LSU Removes Dr. Lee Grismer as Chairman of the Biology Department
@gene fortner: That’s a good list, Gene, but do not forget Arthur Chadwick (Ph.D, U. of Miami, geology/sedimentology) and Lee Spencer (Ph.D, biology/paleontology, Loma Linda) and Kurt Wise (Ph.D, geology, Harvard) and Marcus Ross (Ph.D, paleontology, U.R.I.).

The first two are Seventh-day Adventists and very strong creationists; the second two are creationists. Kurt Wise is a good friend of Art Chadwick and has come to SDA-sponsored events before.


LSU Removes Dr. Lee Grismer as Chairman of the Biology Department
It will be interesting to see how much power John Perumal will be given, and will exercise, in reshaping the biology department.

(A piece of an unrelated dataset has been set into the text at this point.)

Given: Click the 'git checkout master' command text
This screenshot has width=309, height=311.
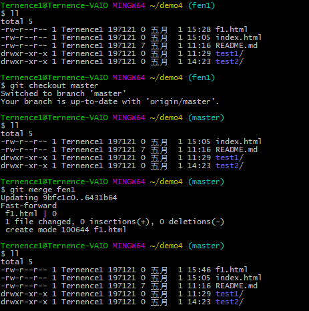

He should have veto power over new hires, and he should be able to recommend whether contracts for untenured professors are renewed or not, and whether tenure is granted or not. Typically the academic dean or provost has some say over this as well, but the department chair’s power is considerable.

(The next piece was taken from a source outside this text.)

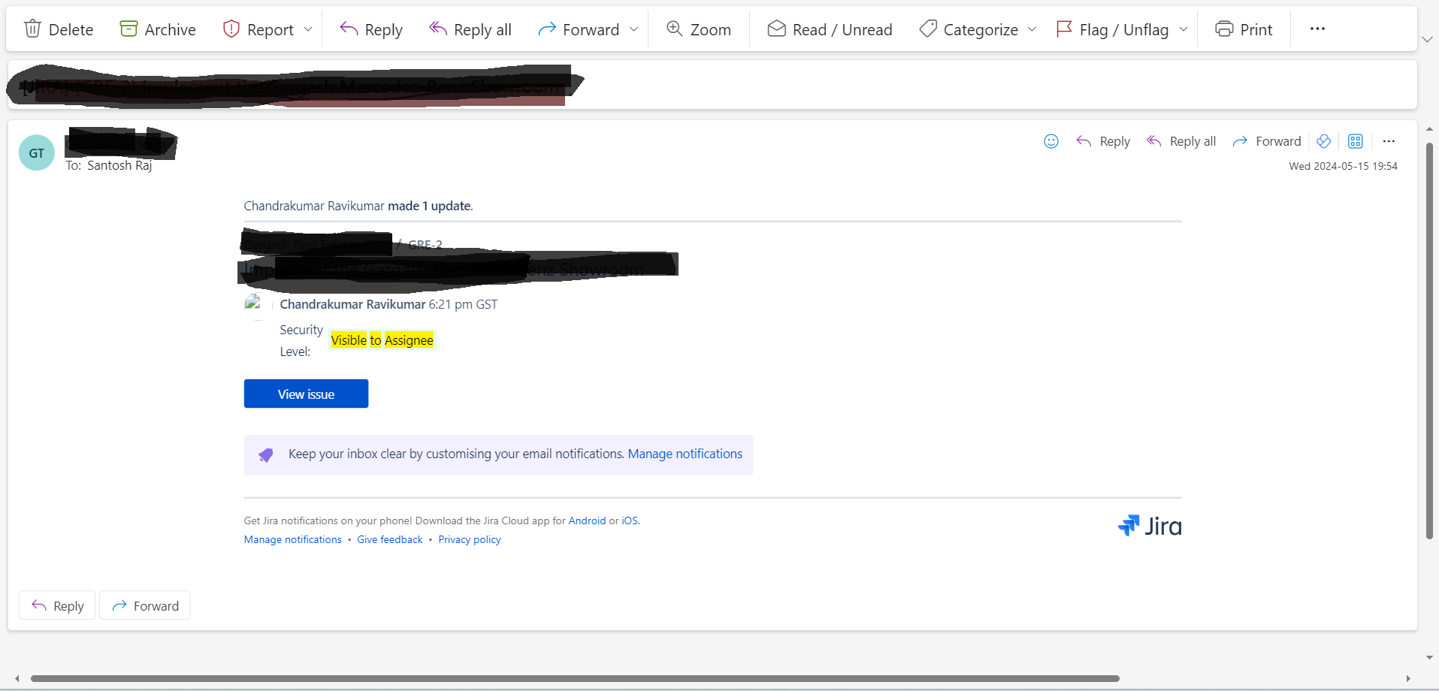Open the message Zoom tool
The image size is (1439, 691).
(697, 29)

LSU Removes Dr. Lee Grismer as Chairman of the Biology Department
@Paul Giem: Paul, your theory is indeed very reasonable, but I don’t think it is correct. First, I have argued that WASC’s concerns about autonomy were solicited by Randal Wisbey so that he could get bylaw changes that would give him greater autonomy from the church. One key item of evidence that has become public is that in 2011 one of Wisbey’s minions, then LSU board member Lenny Darnell, recorded himself saying that he planned to write WASC and demand that WASC recommend and insist on changes to the board structure that would dilute the power of the church officers on the board:

http://advindicate.com/articles/2793.

Second, the bylaw changes Wisbey wanted were approved by the constituency back in May, so WASC has no grounds to complain about the lack of institutional autonomy, and has indicated that it is pleased with what was done:

http://advindicate.com/articles/2013/10/13/wasc-visiting-team-commends-la-sierra-for-revisions-to-university-governance-practices

My theory as to why this change of department chairmen has been so hush hush is that, 1) Wisbey didn’t want his liberal base to know that he had thrown any sort of bone to AAA; he wanted them thinking he had gotten an unconditional surrender from AAA, and 2) Wisbey doesn’t want the wider SDA Church to know that AAA thought there was anything wrong at La Sierra that needed changing, much less that the chairman of the biology department needed changing.